Das Lied läßt den Verunglückten selbst, gleichsam als einen Geist ans dem Jenseits, in dem gezwungenen Hochdeutsch reden, welches unsere Landsleute im Verkehre mit dem Lehrer oder Pfarrer einzuhalten sich bemühen. Der Abgeschiedene befaßt sich aber nicht mit der Erklärung ­seines Todes, sondern spricht nur die Hoffnung aus, daß diese bald erfolgen werde. Nirgends anklagend oder verdächtigend, sagt er Eltern und Kameraden Lebewohl und fleht, seine Gebeine zu suchen und in geweihter Erde zu bestatten. Rührend ist die Bitte, seiner auch bei freudigen Anlässen nicht zu vergessen. Sie wird, wie ich Eingangs erwähnte, auch redlich erfüllt. Der versöhnende Schluß weist auf das Wiedersehen im Jenseits hin.

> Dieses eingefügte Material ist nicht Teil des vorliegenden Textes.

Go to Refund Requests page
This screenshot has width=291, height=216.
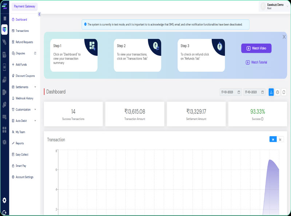(24, 42)
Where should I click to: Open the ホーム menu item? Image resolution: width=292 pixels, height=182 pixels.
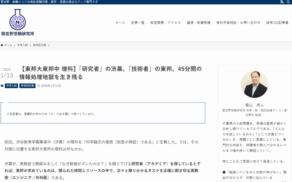pos(120,23)
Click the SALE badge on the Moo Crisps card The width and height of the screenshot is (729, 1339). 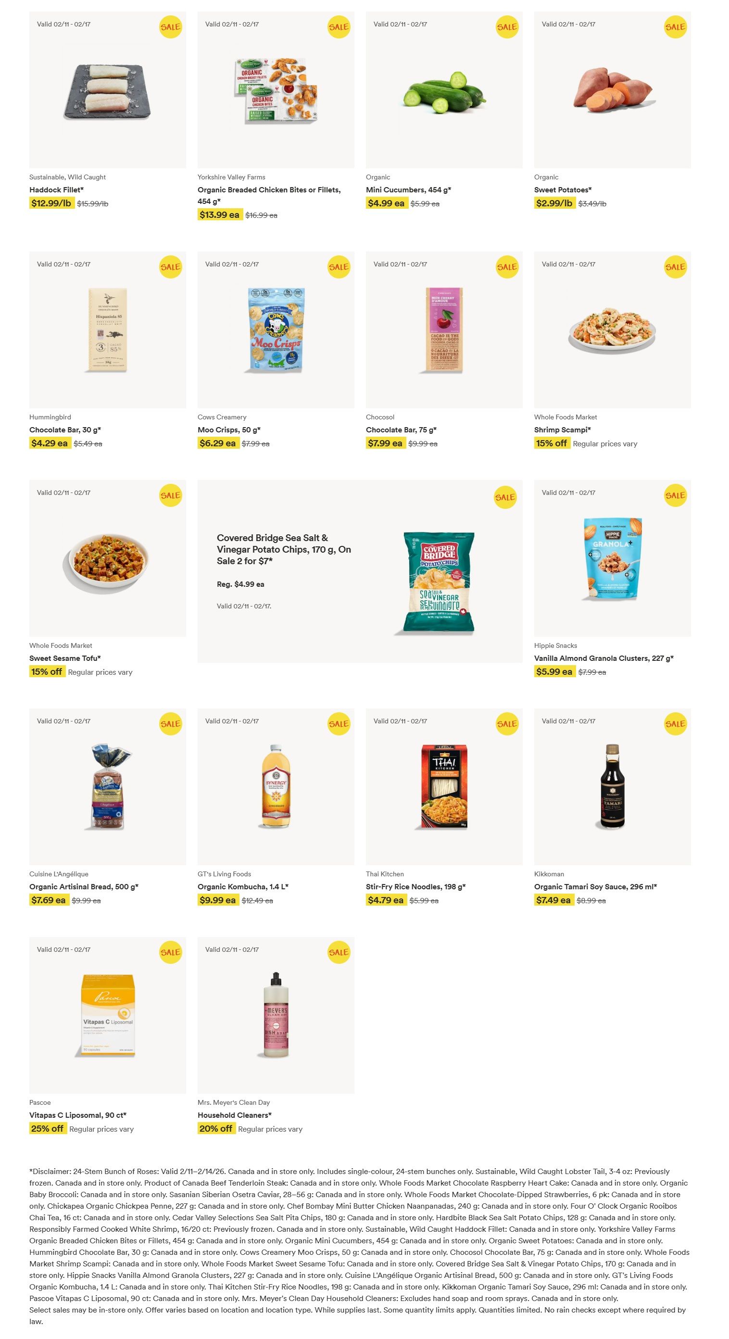338,267
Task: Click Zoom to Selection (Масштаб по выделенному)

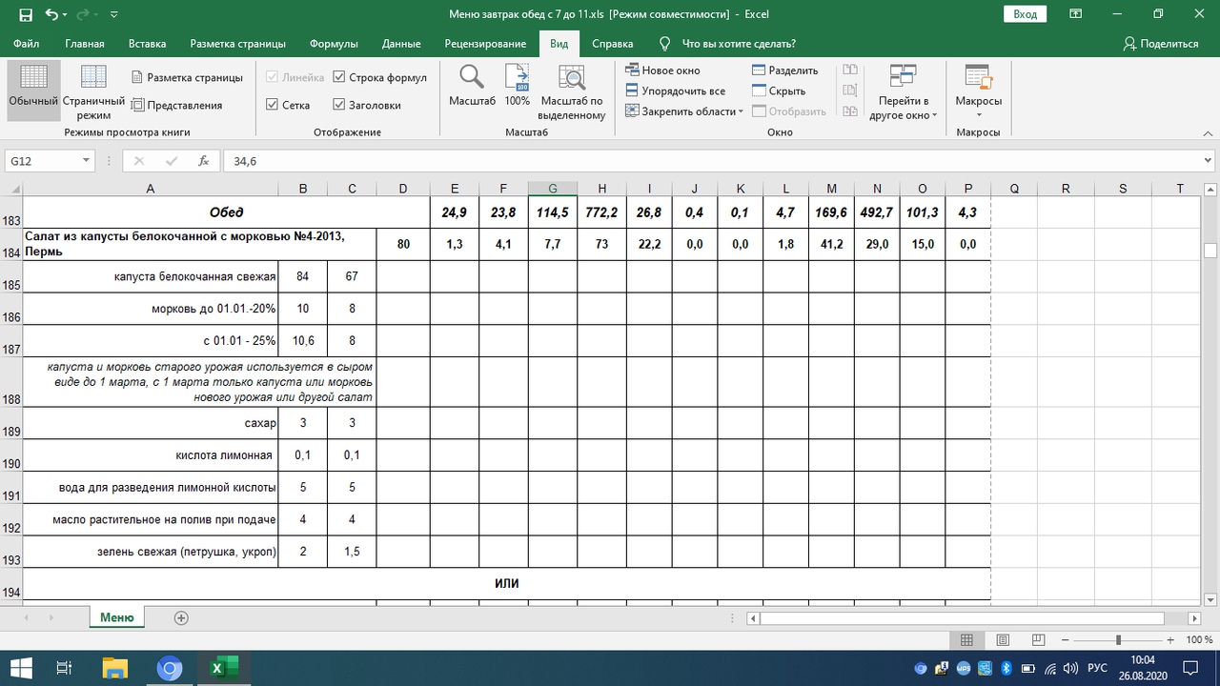Action: tap(572, 78)
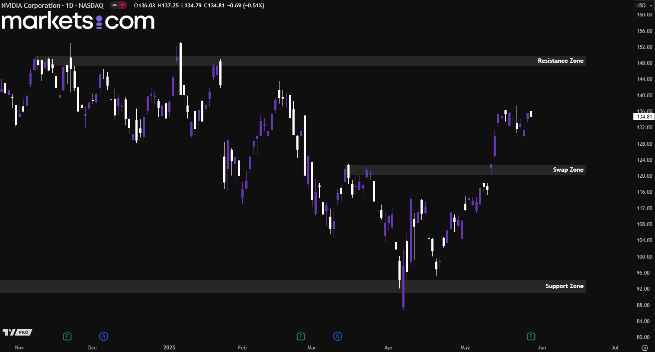Click the TradingView PRO logo
Image resolution: width=655 pixels, height=352 pixels.
click(x=17, y=332)
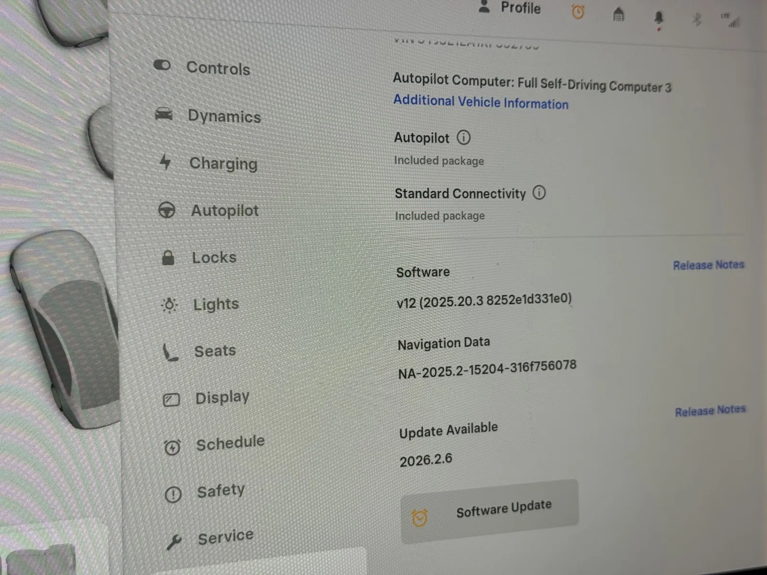Tap the Charging lightning bolt icon

click(165, 162)
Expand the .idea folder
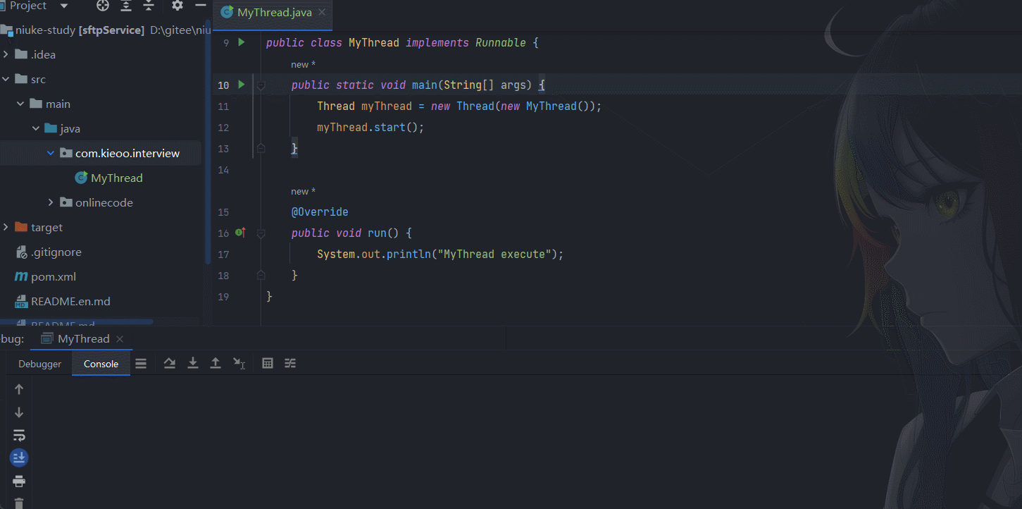This screenshot has height=509, width=1022. pyautogui.click(x=6, y=55)
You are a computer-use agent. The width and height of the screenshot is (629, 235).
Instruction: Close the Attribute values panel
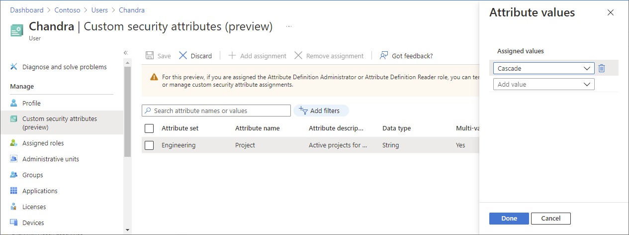[611, 12]
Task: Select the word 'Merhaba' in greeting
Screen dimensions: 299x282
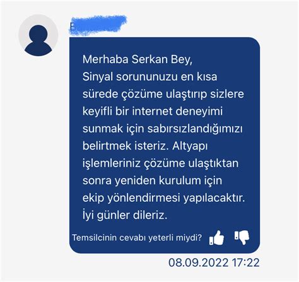Action: [105, 59]
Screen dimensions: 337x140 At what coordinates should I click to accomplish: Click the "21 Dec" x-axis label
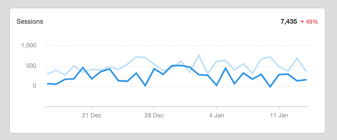(92, 115)
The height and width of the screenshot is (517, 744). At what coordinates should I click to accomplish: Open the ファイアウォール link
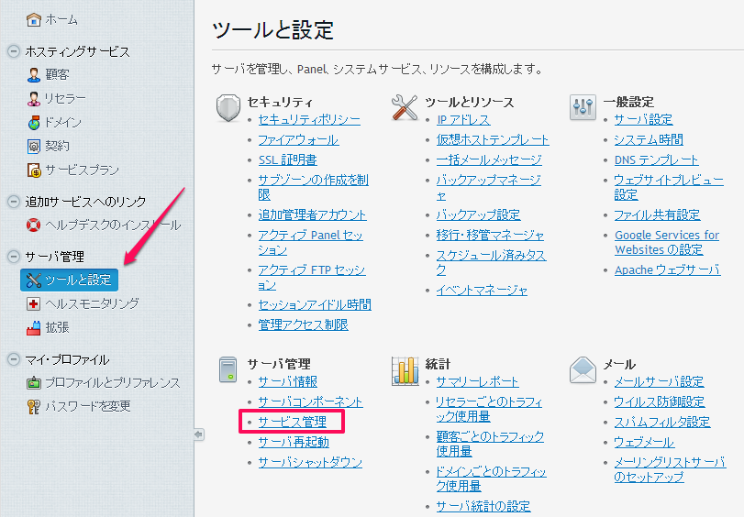pyautogui.click(x=298, y=139)
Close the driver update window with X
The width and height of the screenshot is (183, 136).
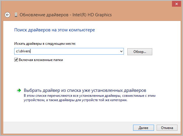tap(176, 4)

Bei aller Unbeholfenheit im Ausdruck und einzelnen Trivialitäten ist der Eindruck, den man beim Anhören des meist vierstimmig gesungenen Liedes erhält, ein ergreifender. Man fühlt, wie diesen einfachen Menschen die Liebe zu ihrem rauhen Felsgebirge, dem sie mit harter Mühe ein karges Dasein abtrotzen, und der verbotenen, daher doppelt gefährlichen Gamspirsch ebenso im Blute liegt, wie das fromme Vertrauen auf das Wiedersehen im Himmel. Sympathisch berührt auch die Treue, mit welcher das Andenken des geschiedenen Kameraden bewahrt wird.


Die Behauptung, daß in der Gegenwart überhaupt keine Volkslieder mehr entstehen, ist entschieden unrichtig. Sie entstehen noch immer dort, wo die Bewohner die Einfachheit und Ursprünglichkeit der Sitte, die Heiterkeit und Naivität des Gemütes, endlich die Selbst Selbstgenügsamkeit und Zufriedenheit mit ihrem Lose sich bewahrt haben. Und es gibt, gottlob! noch solcheOrte, besonders in unseren deutschen Alpenländern.

Nicht lange wird es dauern, so wird man die Verfasser des Häärmoos-Schwod-Liedes gänzlich ­vergessen haben; konnte ich ja nur mit besonderer Mühe dieselben ausfindig machen, da man sich heute schon wenig um die Urheber dieses Liedes kümmert, wie bei allem, was im Volke gesungen und gesagt wird. Nach einer Generation wird das Lied, zersungen und verändert, wahrscheinlich auch verbessert, nur mehr von dem Ende des „Schützen" in seiner Jugendkraft und kühnen Jägerfreude mitten im geliebten „Gamsgebirg" melden, der Vorfall selbst, der zur Entstehung des Liedes den Anstoß gab, mit seinen Einzelheiten wird der Vergessenheit anheim gefallen sein, doch es wird wieder ein ganz eigenartiges Wildschützen-Volkslied mehr geben.